A failed candidate is not automatically wasted. Failure cases help define where the structure breaks: missing confirmation, unstable queue behavior, insufficient liquidity, excessive slippage, incompatible regime, seasonal distortion, event contamination, or overfit discovery.

Acceptance Requirements

  • Clear observable definition.
  • Defined reaction horizon and outcome labels.
  • Sufficient historical sample and failure review.
  • Out-of-sample and walk-forward evidence.
  • Known regime, session, and liquidity dependencies.
  • Realistic execution and risk assumptions.

04 / Validation Standard

Backtests are only one layer of evidence.

Historical testing is necessary, but not sufficient. LDRG treats validation as an evidence stack: data integrity, reconstruction, leakage control, sample discipline, regime analysis, multi-market review, live observation, cost assumptions, and ongoing monitoring.

Historical Review

Candidate behavior is tested against reconstructed order-flow data, future outcome labels, session context, and known market conditions.

Out-Of-Sample

Candidate definitions are challenged outside the discovery window so the research does not simply memorize one period of market behavior.

Walk-Forward

Definitions are reviewed through time to identify drift, decay, regime sensitivity, and whether the structure survives changing conditions.

Live Shadow

Promising candidates can be observed live before being treated as production-grade intelligence or exposed as an official API flag.

Multi-Market

When relevant, the same candidate is tested across related global futures and crypto markets to see whether it generalizes, confirms, or remains market-specific.

Failure Cases

The research records where a candidate appeared but did not produce the expected reaction, because boundaries are part of the signature definition.

05 / Signature Governance

A signature is a living research object.

Market microstructure changes. Liquidity varies by season, roll period, volatility regime, participation, event density, and cross-market conditions. LDRG therefore treats every accepted signature as versioned, monitored, and conditional on evidence.

Active

The signature has sufficient validation evidence and can be flagged by approved systems under its defined conditions.

Conditional

The signature remains useful only in specified regimes, sessions, instruments, volatility states, or cross-market contexts.

Degraded

The measured reaction distribution has weakened, drifted, or become too unstable for normal active treatment.

Suspended

The signature remains in the research library, but active public or partner-facing use is paused until evidence supports reactivation.

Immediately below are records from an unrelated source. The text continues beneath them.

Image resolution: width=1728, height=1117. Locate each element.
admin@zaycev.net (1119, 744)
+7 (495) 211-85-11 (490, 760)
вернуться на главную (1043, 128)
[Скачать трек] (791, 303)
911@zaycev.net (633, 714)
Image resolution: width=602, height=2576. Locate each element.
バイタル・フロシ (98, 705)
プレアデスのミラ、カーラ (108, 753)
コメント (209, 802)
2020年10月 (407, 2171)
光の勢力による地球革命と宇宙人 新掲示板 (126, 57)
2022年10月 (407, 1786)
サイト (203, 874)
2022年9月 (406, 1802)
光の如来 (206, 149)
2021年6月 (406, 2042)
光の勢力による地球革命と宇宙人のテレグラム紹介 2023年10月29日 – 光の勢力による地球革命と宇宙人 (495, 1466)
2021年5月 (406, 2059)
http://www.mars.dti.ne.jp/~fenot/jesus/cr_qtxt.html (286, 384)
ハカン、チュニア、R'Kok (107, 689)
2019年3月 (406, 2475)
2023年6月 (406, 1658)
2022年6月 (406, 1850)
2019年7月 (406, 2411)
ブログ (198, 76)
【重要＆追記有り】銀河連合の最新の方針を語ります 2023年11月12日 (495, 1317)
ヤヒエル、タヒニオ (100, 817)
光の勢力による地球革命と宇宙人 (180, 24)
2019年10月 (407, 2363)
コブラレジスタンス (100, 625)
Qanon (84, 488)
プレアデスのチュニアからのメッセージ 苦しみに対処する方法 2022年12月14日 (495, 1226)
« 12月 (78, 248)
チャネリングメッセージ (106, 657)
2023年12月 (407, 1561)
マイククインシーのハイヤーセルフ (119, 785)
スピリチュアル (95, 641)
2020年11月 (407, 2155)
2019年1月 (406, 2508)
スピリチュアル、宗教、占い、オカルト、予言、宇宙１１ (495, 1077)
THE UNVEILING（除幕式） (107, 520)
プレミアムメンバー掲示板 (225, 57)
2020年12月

If a signature stops working, LDRG does not erase it. The research asks whether the change is temporary, seasonal, event-related, liquidity-regime dependent, market-specific, or evidence of permanent decay. A suspended signature may later return to reactivation watch if the behavior reappears under identifiable conditions.

06 / Translation To Systems

Research becomes intelligence only after evidence justifies it.

Validated research can be packaged into ORLOS for detection, classification, scoring, and probability-based interpretation. It can later support approved API or SDK access, professional research tools, and controlled terminal workflows such as OFTT.

The objective is not to publish trade calls. The objective is to identify which market states deserve to be measured, tested, monitored, and, only after sufficient evidence, converted into structured liquidity intelligence.